O trecho encontrado é o que
segue:
“Esse grupo familiar que não escolhemos e nos define tanto pode ser um
ponto confiável de onde partimos e ao qual podemos retornar, ainda que em
pensamento. Aquele lugar que será sempre o meu lugar, mesmo que eu já não viva
nele.
Mas é necessário cortar com o que ele eventualmente tem de sufocante:
pois pode ser também jaula, voragem, fundo de poço. Se ficarmos demais presos,
teremos de nos puxar pelos próprios cabelos para outro espaço onde mesmo com
susto e incerteza a gente possa respirar e decidir o que fazer agora.”
LUFT,
Lya. Perdas & Ganhos, p. 29-30. Record - 2004
Munida de um dicionário não fiquei
mais esclarecida a respeito desse abismo insondável que é essa tal palavra voragem.

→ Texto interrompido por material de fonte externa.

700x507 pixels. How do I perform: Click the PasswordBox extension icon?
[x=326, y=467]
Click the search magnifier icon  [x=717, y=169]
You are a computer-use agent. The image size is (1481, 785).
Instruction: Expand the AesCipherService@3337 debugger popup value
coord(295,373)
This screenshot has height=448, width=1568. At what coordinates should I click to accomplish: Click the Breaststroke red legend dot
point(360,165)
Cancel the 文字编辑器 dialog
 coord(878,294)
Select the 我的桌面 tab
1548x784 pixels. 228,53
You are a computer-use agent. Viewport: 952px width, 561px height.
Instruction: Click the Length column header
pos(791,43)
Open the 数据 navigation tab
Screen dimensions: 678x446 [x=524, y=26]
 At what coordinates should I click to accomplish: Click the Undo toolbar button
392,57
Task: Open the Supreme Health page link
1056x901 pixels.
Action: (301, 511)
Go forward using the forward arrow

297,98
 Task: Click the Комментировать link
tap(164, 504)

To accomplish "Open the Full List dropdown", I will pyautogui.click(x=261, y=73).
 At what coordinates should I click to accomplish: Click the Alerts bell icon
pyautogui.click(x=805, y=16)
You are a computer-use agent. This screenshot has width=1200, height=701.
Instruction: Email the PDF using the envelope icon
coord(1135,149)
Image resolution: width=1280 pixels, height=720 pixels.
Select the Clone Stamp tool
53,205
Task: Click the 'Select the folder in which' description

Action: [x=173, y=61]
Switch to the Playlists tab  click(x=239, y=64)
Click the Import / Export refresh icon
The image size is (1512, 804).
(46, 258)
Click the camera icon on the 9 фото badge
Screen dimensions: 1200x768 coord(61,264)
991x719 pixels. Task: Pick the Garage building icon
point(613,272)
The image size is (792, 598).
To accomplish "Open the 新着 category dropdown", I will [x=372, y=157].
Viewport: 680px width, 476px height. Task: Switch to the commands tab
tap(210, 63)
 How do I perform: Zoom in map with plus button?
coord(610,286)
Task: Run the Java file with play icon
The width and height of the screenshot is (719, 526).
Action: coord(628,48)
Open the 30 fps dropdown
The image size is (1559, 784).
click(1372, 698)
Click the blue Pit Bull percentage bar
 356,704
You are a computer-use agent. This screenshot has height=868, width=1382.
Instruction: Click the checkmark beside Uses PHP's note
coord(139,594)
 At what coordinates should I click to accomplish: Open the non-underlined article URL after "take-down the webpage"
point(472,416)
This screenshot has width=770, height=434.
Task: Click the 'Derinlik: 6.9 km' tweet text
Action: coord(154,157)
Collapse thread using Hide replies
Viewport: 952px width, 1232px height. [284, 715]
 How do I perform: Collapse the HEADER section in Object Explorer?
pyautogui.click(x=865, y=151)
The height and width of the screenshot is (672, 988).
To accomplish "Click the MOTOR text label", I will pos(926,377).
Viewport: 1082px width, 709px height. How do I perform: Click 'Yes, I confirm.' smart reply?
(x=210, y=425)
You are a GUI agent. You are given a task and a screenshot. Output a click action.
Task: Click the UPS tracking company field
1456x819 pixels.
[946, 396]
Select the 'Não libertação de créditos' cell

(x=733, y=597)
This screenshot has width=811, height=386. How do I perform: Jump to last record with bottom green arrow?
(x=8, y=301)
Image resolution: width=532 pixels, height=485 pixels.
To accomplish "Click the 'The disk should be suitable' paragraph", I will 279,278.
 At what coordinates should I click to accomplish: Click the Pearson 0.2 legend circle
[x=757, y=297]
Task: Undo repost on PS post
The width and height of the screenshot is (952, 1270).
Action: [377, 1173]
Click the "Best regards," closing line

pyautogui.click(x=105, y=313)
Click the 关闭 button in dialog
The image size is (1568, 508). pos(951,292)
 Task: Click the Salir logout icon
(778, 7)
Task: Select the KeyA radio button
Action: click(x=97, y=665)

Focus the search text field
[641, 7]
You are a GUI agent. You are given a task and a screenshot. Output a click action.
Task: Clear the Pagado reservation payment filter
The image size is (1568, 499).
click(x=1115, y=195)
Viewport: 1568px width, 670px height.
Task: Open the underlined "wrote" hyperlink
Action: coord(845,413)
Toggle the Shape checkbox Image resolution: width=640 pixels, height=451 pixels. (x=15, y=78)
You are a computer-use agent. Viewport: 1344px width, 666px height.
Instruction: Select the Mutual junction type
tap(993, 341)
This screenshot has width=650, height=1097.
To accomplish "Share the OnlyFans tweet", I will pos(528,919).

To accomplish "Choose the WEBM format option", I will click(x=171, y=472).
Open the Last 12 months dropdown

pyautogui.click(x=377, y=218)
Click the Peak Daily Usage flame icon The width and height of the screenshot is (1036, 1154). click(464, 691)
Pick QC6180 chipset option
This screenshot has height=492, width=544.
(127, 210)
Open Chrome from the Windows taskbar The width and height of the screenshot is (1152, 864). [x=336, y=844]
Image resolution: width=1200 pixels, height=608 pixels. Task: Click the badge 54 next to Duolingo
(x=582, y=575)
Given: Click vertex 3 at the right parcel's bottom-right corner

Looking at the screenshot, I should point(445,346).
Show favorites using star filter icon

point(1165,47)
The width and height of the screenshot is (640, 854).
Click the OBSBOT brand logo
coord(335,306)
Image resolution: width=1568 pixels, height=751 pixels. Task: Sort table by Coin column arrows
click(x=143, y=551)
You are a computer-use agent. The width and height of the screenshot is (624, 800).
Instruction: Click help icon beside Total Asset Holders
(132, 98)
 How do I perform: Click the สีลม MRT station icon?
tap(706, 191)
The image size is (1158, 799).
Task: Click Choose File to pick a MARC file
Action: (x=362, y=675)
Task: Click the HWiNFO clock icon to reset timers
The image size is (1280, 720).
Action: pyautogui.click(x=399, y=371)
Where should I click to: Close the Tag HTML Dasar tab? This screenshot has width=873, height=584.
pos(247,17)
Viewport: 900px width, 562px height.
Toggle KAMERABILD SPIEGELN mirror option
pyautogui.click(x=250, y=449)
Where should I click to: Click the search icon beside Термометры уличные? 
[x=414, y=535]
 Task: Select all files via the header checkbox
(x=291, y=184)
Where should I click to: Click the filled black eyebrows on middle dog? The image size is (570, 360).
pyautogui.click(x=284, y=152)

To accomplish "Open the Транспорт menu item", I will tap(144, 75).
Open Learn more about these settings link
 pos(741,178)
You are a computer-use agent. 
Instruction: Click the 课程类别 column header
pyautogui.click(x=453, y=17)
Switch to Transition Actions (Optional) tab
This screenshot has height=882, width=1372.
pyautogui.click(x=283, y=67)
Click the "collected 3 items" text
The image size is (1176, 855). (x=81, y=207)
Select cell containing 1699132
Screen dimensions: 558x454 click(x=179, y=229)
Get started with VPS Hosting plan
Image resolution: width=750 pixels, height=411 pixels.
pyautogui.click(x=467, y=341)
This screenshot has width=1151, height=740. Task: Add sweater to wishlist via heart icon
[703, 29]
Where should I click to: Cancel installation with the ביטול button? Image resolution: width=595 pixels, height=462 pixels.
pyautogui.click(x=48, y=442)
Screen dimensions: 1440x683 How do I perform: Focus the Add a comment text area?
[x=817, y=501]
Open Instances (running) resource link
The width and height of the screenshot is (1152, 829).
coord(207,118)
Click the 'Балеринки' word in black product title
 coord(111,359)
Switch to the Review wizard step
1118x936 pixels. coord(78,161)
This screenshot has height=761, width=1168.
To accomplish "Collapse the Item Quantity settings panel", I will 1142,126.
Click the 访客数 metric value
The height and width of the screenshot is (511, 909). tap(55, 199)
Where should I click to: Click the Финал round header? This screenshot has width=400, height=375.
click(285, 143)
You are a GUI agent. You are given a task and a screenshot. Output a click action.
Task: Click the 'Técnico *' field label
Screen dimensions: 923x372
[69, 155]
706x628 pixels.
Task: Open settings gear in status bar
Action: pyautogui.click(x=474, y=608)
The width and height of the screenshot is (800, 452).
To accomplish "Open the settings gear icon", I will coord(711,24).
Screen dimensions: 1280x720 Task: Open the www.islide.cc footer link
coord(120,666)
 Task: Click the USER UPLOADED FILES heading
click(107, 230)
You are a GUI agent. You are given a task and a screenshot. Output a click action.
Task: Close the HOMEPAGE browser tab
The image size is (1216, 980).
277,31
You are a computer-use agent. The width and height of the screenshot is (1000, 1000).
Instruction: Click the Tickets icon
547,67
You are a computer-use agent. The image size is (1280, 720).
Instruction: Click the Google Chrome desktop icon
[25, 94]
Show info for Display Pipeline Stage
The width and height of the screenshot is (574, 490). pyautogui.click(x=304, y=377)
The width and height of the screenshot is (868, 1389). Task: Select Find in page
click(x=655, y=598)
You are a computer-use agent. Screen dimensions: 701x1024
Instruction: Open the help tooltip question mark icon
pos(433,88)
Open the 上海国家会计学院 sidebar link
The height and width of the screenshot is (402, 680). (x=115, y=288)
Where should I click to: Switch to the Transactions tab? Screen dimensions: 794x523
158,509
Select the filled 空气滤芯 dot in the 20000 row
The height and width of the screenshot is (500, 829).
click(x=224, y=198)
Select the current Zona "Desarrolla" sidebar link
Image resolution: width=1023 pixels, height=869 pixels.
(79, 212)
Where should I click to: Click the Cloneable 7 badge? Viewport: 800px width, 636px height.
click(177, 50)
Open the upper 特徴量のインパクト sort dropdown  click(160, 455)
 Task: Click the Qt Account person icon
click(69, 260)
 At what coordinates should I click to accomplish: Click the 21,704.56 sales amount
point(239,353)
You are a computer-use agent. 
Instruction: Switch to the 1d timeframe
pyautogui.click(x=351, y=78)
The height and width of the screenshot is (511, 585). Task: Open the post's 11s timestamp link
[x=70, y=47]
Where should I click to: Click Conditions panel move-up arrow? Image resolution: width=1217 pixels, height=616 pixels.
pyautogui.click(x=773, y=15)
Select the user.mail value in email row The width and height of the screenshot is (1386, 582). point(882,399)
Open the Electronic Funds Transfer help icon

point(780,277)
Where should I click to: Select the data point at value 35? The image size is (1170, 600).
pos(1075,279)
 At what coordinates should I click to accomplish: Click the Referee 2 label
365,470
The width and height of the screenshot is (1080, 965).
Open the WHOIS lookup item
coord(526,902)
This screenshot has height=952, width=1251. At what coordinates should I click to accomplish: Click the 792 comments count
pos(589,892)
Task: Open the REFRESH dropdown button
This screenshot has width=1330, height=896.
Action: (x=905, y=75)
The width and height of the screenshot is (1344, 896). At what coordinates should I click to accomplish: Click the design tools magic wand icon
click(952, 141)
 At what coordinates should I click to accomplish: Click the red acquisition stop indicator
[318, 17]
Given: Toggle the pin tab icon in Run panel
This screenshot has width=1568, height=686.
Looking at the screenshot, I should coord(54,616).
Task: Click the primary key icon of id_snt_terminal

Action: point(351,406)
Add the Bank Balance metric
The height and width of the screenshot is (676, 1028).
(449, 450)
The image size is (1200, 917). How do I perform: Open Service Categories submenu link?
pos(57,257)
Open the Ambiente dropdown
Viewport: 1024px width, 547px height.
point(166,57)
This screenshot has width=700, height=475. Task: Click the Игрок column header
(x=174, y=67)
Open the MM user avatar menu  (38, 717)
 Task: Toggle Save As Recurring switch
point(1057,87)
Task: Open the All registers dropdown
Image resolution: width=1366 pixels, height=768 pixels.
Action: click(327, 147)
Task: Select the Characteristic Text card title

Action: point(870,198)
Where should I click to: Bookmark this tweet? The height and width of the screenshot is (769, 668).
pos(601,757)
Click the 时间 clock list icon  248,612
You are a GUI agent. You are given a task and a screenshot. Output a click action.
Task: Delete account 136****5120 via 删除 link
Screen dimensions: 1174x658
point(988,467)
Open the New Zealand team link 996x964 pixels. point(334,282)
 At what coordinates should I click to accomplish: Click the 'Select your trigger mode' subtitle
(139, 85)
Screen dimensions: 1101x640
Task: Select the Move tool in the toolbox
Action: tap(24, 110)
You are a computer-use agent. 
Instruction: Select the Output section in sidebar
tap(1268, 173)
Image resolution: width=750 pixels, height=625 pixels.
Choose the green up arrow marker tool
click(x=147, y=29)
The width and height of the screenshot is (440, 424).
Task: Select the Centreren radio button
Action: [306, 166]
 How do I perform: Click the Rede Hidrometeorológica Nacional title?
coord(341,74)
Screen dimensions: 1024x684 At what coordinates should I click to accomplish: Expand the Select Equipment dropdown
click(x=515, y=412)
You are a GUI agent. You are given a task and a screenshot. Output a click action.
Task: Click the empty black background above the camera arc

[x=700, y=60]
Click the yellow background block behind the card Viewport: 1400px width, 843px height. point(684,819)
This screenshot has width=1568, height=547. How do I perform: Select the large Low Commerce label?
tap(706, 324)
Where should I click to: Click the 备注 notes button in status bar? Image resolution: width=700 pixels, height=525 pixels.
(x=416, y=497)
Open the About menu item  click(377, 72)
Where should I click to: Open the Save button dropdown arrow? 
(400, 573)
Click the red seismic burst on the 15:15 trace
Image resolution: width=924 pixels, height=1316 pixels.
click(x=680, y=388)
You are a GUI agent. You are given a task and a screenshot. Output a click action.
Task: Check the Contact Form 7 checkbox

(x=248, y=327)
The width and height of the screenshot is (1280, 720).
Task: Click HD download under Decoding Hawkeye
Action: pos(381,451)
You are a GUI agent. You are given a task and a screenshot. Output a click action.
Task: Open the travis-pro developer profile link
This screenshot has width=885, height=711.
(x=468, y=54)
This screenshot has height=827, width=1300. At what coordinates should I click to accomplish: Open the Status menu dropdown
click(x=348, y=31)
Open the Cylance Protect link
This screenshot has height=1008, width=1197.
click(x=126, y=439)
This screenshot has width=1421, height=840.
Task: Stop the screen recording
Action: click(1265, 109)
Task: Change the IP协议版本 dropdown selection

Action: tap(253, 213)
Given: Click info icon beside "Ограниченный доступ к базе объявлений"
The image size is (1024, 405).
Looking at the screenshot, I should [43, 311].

Em outras pesquisas descobri
que minha agonia não era solitária, outro autor compartilha da mesma dúvida: “Espio no dicionário seu significado oficial,
tentativa inútil de exorcizar o encantamento maligno. O que leio inquieta ainda
mais: ‘Aquilo que sorve ou devora’. E vejo um redemoinho lamacento de areias
movediças à superfície do qual uma única mão se crispa. Vórtice, penso, numa
vertigem. Repito, hipnotizado: vertigem, vórtice, voragem. ‘Qualquer abismo’ —
continuo a ler.”
Caio Fernando Abreu, mestre em
Letras, fascinado pela mesma palavra, em seu livro Pequenas
Epifanias, lançou mão do mesmo artifício que eu a respeito desta palavra,
embora eu não creia que ele não soubesse uma melhor forma de aplicá-la, como de
fato eu não sei. Não que eu não compreenda o seu significado, mas como Abreu
também cita em sua crônica: “Queria tanto
poder usar a palavra voragem. Poder não, não quero poder nenhum, queria saber.
Saber não, não quero saber nada, queria conseguir. Conseguir também não — sem
esforço, é como eu queria. Queria sentir, tão dentro, tão fundo que quando ela,
a palavra, viesse à tona, desviaria da razão e evitaria o intelecto para
corromper o ar com seu som perverso.” Coisas de poetisa que noutras
ocasiões já deparou-se com palavras desconhecidas que casaram muito bem e sem
maiores dificuldades com a ideia que se
buscava exprimir.
Prosseguindo a minha busca, eis
que me surge outra palavra: vicejar. Esta,
por dedução, tentei significar, achei que seria algo derivado de víscera, visceral
que quer dizer, em sentido figurado, intenso. Ignorei o “s” antes do “c” que há aqui
e não acolá. Fui de tal modo insipiente (outra palavra recém descoberta), que
não me lembrei da palavra viço, de onde adequadamente deriva o verbo vicejar,
tornar viçoso. Independente do ato falho ao precisar a acepção do verbo vicejar,
a etimologia (velha conhecida) é um dos recursos muito utilizados por mim na
hermenêutica, ou seja, na interpretação das minhas leituras ou mesmo do
contexto oculto das palavras, que pelo uso perderam sua definição original.
Certa vez, numa aula, a
professora falava sobre sindicatos e suas atividades marginais, sob a opressão
da ditadura militar os sindicatos “corriam raso” pelos direitos do trabalhador.
Então para melhor compreensão (hermenêutica) recorri à etimologia e descobri os
radicais SYN- “com”, DIKÉ- “julgamento”, “justiça” e ACTUS – “ato”, “ação”;
logo, sindicato pela etimologia quer dizer “agir com justiça”, e os sindicatos
foram criados para cobrir, de certo modo, as lacunas deixadas pela CLT (Consolidação
das Leis do Trabalho) instituídas em 1º de maio de 1943 e quase inalterada
desde lá!
Dessa palavra vem outra: síndico,
todos os condomínios têm um, sendo que do latim DOMUS, “casa” vem a palavra “dono”
ou DOMINUS, que era quem comandava o local, dominava (DOMINARE). Se fossemos
usar a expressão síndico do condomínio ao pé da letra, este seria o dono do
local, quem dominaria as coisas, daí vem a imagem de déspota dos síndicos,
embora as coisas nem sempre ocorram dessa maneira, sua função é “investigar”, “julgar”
as necessidades dos condôminos.
Enfim seja adentrando a voragem,
vicejando meu vocabulário (no sentido figurado de ostentação) ou investigando o
que seria a atitude ideal dos sindicatos em sua concepção, viajar pela língua
portuguesa é um prazer do qual não me furto e no dia em que não puder seguir
viagem, sabereis que morri, definhei, e tão pouco aprendi!